フォームのスタッフプルダウンが選択されたとき、staff_selectorコントローラのupdateSlotsメソッドは非同期でサーバーにリクエストを送信し、選択されたスタッフに利用可能な時間帯を問い合わせます。この処理を行うために、Railsバックエンドに次のアクションを実装する必要があります。

schedules_controller.rb の更新

利用可能な時間帯を計算して返すための available_slots アクションをSchedulesControllerに追加します。
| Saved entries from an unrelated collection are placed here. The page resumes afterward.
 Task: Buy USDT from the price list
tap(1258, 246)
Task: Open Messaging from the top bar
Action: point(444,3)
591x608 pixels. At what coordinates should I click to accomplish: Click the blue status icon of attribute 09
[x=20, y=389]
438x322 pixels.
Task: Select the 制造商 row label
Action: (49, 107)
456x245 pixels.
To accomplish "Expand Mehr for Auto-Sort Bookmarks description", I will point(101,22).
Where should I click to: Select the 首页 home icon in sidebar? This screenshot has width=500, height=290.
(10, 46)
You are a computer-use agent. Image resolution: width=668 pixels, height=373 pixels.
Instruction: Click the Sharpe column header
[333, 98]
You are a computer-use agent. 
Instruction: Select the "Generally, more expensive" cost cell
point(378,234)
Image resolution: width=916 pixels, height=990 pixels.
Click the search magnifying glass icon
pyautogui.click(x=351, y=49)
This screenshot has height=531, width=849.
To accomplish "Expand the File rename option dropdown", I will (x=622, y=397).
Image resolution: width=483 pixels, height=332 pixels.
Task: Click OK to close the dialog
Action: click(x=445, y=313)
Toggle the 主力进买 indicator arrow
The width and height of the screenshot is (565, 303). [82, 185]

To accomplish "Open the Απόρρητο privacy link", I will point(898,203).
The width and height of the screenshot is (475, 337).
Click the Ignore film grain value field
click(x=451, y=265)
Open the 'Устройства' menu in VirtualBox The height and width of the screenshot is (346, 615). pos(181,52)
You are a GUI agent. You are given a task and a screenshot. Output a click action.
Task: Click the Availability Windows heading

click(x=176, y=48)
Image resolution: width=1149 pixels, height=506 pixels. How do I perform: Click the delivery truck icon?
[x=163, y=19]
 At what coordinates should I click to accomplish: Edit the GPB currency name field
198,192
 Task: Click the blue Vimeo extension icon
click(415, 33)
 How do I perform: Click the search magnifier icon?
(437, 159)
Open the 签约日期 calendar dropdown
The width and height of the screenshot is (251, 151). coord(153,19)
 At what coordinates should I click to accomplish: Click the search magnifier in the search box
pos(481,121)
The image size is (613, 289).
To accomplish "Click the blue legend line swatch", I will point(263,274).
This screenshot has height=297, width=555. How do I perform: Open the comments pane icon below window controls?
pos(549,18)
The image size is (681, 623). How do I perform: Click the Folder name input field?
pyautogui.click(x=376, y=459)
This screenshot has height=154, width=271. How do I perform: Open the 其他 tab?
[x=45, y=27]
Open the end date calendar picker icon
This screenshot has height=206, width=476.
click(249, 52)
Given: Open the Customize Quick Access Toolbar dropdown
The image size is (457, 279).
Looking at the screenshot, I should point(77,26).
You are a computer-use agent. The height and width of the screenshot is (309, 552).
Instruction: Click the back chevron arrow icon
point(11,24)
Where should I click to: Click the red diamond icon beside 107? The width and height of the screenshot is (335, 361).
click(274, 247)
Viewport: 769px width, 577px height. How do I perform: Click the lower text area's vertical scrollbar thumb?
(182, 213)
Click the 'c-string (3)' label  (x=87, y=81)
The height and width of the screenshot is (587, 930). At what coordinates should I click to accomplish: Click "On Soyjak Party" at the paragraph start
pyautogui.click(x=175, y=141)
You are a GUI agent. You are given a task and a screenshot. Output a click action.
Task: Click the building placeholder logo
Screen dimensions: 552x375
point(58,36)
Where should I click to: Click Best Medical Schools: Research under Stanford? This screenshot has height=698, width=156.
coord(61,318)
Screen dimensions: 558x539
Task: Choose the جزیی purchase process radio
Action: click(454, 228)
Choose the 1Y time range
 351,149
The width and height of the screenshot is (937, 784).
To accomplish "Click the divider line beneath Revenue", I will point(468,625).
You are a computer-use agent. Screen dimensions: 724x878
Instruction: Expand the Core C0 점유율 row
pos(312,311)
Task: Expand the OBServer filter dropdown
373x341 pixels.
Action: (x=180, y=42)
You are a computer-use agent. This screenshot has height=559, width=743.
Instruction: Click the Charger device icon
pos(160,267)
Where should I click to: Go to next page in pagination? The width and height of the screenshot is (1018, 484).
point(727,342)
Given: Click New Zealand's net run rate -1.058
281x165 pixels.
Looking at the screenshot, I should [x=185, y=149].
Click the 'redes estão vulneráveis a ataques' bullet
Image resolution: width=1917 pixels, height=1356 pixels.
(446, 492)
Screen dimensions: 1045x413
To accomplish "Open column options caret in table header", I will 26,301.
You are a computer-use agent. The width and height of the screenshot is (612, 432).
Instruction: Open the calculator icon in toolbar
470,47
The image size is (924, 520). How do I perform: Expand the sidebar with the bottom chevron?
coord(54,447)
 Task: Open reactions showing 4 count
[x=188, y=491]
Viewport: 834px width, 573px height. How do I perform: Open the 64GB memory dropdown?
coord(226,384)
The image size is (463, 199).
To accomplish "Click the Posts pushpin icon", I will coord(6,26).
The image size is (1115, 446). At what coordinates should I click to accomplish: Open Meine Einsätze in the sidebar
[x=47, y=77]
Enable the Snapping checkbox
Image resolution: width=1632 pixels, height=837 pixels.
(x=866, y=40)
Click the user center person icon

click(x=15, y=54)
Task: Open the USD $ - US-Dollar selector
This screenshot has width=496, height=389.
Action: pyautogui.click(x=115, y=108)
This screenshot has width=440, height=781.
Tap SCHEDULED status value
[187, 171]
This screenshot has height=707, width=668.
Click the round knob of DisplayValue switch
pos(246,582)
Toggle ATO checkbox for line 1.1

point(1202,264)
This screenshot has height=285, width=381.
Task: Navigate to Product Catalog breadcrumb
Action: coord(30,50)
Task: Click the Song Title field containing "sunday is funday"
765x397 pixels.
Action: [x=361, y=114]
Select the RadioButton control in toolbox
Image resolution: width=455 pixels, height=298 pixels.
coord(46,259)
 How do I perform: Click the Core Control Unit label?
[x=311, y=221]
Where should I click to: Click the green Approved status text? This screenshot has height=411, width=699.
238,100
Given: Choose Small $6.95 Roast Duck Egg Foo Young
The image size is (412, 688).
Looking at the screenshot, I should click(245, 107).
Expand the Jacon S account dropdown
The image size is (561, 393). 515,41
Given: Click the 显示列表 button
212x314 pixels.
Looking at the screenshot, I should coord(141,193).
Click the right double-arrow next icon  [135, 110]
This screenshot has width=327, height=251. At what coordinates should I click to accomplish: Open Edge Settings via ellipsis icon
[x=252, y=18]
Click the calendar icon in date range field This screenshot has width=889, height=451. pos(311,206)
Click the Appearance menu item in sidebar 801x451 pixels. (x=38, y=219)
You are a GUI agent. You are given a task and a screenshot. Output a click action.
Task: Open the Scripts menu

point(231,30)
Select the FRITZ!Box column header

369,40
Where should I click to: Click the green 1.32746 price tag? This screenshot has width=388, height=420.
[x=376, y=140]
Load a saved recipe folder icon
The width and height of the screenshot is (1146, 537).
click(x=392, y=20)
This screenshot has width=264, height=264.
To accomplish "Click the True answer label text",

このアクションは、クライアントからの非同期リクエストに応答して、選択されたスタッフの利用可能な時間帯のリストをJSON形式で返します。

# app/controllers/schedules_controller.rb
class SchedulesController < ApplicationController
  # 省略...

  def available_slots
    date = params[:date].present? ? Date.parse(params[:date]) : Date.today
    staff_id = params[:staff_id]
    staff_schedule = Schedule.find_by(date: date, staff_id: staff_id)

    if staff_schedule
      # スタッフのスケジュールから利用可能な時間帯を計算するメソッド
      @available_times = calculate_available_times(staff_schedule)
      render json: @available_times
    else
      render json: []
    end
  end

  private

  def calculate_available_times(schedule)
    # スケジュールから利用可能な時間帯を計算して返すロジック
    # 省略...
  end
end

このコードで行っていることは以下の通りです:

  • パラメータから日付とスタッフIDを取得しています。
  • find_byメソッドを使用して、特定の日付とスタッフIDに対応するスケジュールを検索しています。
  • スケジュールが見つかれば、calculate_available_timesメソッドを呼び出して、そのスケジュールに基づいて利用可能な時間帯を計算します。
  • 最後に、計算された時間帯をJSON形式でフロントエンドに返します。

このアクションは、Stimulusコントローラから非同期で呼び出されることで、ユーザーがスタッフを選択したときに動的に時間帯の選択肢を更新するためのデータを提供します。


このステップで解説したバックエンドの実装が完了すれば、次はこの機能をテストし、動作を確認するための手順に進むことができます。ご確認ください。